Identity theft techniques already exploit security vulnerabilities in the DNS to appropriate and alter queries (called DNS injection techniques) with the purpose of redirecting a user to a fraudulent site to extract financial information or to collect information for identity theft. These same techniques are sometimes used to censor content as part of the Great Firewall of China.

Once it becomes the norm for the DNS to be altered for content blocking and manipulation, it will be difficult to veer the DNS back toward universal consistency. Consideration of the technical implications to Internet stability, security, and universality, as well as the human rights implications of over-blocking and censorship, is critical before the DNS becomes the default gatekeeper for almost any type of blocking or security attack.

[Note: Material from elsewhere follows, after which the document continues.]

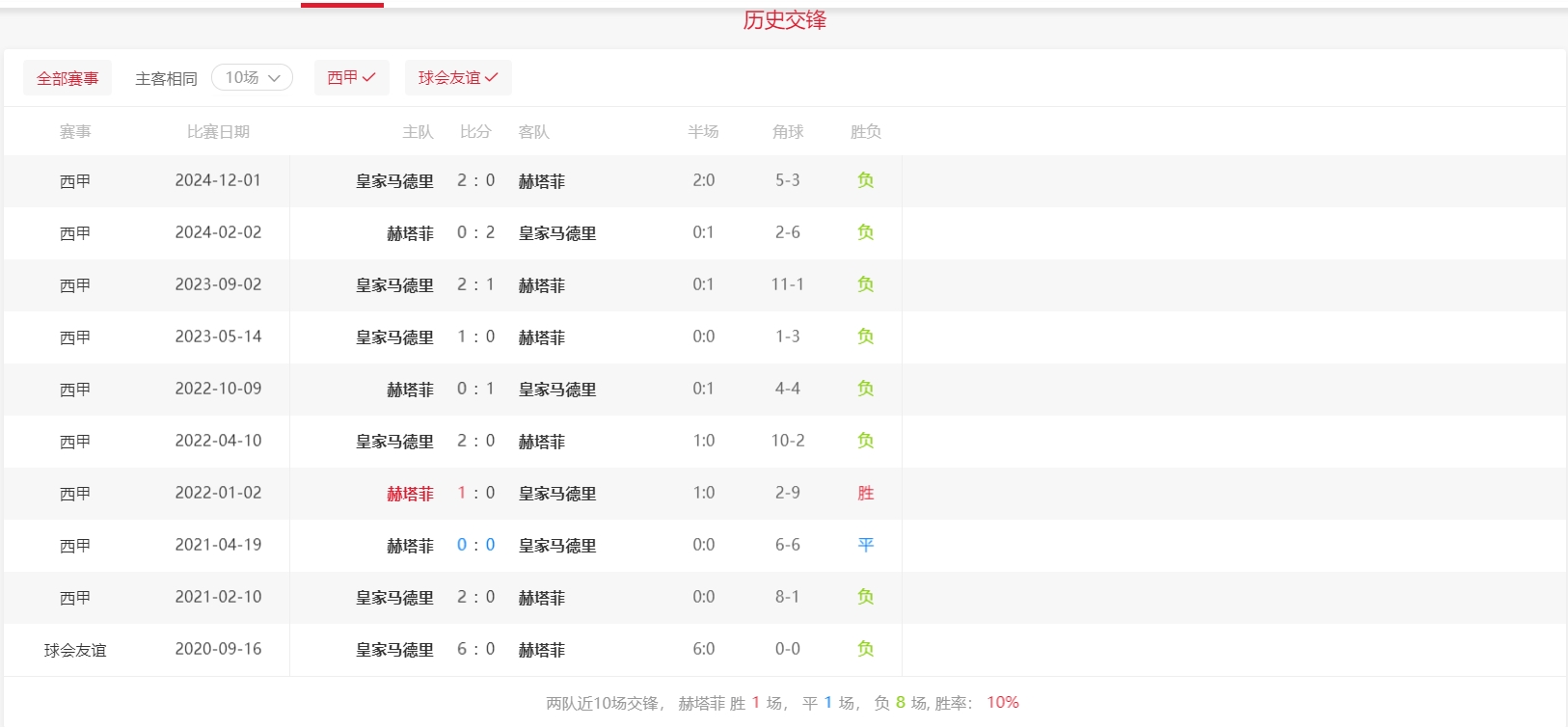Click the blue 0 : 0 score
The image size is (1568, 727).
pyautogui.click(x=475, y=545)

The Future of Internet Governance Should Consider Implications for Technology

One of the most pressing 21st century developments in Internet governance is the increasing entanglement between often well-meaning government policies and Internet infrastructure alterations. Much attention to Internet governance focuses on the global institutions of Internet governance (e.g. ICANN), content regulations, the public interest implications of technical design, or, increasingly, the role of technology corporations in establishing public policy. There are also many points of infrastructure intervention in which governments can help promote the health of the global Internet: the deployment of IXPs, IPv6 adoption, open standards, or restoring trust in the system through security cooperation. In addition to interrogating sociopolitical effects of technology on society; what are the potential effects of government policies on the stability and security of the technology?

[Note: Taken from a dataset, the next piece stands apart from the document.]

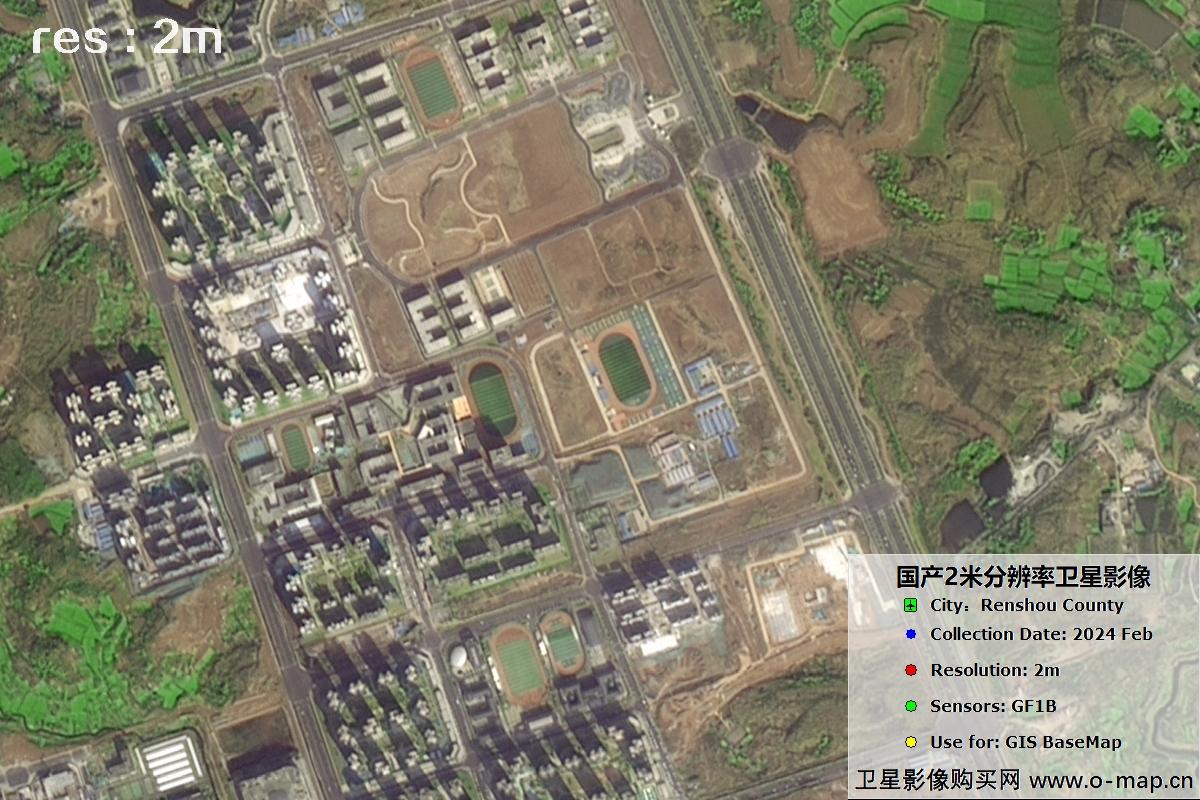Click the large oval running track at map center
1200x800 pixels.
(x=625, y=369)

The three policy examples this article addresses – encryption backdoors, data localization, and DNS alterations – share several characteristics. They are examples of government interest in altering the design of Internet infrastructure to achieve policy objectives. They all raise questions about the implications of these alterations for the stability and security of the Internet itself; for civil liberties; and for the pace of innovation online.

Each of these alterations raises questions about the possibility of technical fragmentation and the state of Internet “universality.” Since the non-interoperable and fragmented 1990s era of proprietary online systems like Prodigy and the early America Online service, the desire for a consistent and universal system in which any device could reach any other device has always been a given for the public Internet. Of course, corporate Intranets and security-intensive networks supporting sensitive information have designed access controls and restrictions into the system. It is also easy to argue that a world with access divides, language barriers, and economic disparities hardly constitutes a universal Internet. But the technological building blocks for universality are present. These examples also suggest the types of security concerns that can arise from governmental interventions in Internet infrastructure. Encryption backdoors build in security vulnerabilities that could be exploited for criminal or other activities; data localization approaches concentrate rather than distribute data and can serve as targets for data breaches; DNS modifications can complicate the implementation of DNS cryptographic signing via DNSSEC.

These cases also help emphasize the contradictory values that always exist in Internet policy. On one hand, governments seek to protect citizen privacy with data localization requirements; on the other, they seek to have encryption backdoors to be able to access citizen data. Regardless of which values prevail, it is increasingly important to view Internet governance as not just about keeping Internet infrastructure operational and promoting access to knowledge, innovation, and economic growth.

Internet freedom is no longer merely about content. Fundamental human rights depend upon an underlying system of technological infrastructure that creates the conditions for innovation and civil liberties online.
The opinions expressed in this article/multimedia are those of the author(s) and do not necessarily reflect the views of CIGI or its Board of Directors.